# REQUIREMENT
Find the lines in the records that carry the word "computer". Copy each one.

# Stored records
=====

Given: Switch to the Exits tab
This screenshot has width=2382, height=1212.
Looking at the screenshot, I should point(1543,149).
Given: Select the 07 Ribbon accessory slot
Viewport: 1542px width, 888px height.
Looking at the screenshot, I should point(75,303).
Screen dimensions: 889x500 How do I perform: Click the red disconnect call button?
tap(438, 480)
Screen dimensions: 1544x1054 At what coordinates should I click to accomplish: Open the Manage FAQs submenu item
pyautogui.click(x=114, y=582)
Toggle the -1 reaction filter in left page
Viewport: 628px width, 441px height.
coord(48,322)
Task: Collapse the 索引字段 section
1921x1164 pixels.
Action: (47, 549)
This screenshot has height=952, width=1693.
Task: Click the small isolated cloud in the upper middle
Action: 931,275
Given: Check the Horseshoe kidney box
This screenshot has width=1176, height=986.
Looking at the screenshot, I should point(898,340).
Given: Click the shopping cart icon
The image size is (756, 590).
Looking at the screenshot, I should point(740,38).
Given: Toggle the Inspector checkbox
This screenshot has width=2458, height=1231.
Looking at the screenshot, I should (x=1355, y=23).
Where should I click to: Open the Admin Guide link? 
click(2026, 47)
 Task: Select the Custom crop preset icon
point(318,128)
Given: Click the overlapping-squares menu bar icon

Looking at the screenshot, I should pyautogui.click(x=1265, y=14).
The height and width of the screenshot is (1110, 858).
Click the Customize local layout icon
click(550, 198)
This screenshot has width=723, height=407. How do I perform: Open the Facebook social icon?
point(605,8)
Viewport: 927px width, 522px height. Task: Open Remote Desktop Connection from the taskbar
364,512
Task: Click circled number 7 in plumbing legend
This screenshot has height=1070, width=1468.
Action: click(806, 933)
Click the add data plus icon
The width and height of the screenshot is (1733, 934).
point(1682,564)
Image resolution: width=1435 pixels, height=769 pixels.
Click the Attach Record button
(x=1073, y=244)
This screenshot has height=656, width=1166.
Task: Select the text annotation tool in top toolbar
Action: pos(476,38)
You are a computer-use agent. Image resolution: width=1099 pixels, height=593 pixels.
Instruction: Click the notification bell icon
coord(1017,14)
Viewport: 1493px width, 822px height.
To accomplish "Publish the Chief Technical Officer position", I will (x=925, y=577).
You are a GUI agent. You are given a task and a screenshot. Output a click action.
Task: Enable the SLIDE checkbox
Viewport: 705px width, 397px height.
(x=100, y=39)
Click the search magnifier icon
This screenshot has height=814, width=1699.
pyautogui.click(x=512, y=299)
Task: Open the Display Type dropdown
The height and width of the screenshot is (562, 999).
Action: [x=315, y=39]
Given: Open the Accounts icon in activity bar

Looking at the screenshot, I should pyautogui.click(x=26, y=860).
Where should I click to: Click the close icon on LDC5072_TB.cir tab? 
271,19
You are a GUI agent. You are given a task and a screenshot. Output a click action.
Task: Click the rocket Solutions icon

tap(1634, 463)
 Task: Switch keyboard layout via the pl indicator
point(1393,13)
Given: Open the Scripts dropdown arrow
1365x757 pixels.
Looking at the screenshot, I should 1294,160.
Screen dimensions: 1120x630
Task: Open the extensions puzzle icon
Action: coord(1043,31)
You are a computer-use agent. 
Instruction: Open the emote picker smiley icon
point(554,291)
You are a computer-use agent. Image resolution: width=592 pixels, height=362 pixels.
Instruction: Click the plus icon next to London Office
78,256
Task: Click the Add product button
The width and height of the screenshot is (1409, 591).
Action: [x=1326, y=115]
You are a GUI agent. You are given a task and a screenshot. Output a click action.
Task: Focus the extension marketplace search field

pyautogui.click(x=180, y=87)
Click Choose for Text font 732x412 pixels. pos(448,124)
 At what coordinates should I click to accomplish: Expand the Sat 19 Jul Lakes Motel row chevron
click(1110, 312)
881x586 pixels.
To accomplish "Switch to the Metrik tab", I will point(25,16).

=====

# TASK ANSWER
You are a computer-use agent. Image resolution: width=1099 pixels, height=593 pixels.
You are a computer-use agent. 
You are a computer-use agent. Image resolution: width=592 pixels, height=362 pixels.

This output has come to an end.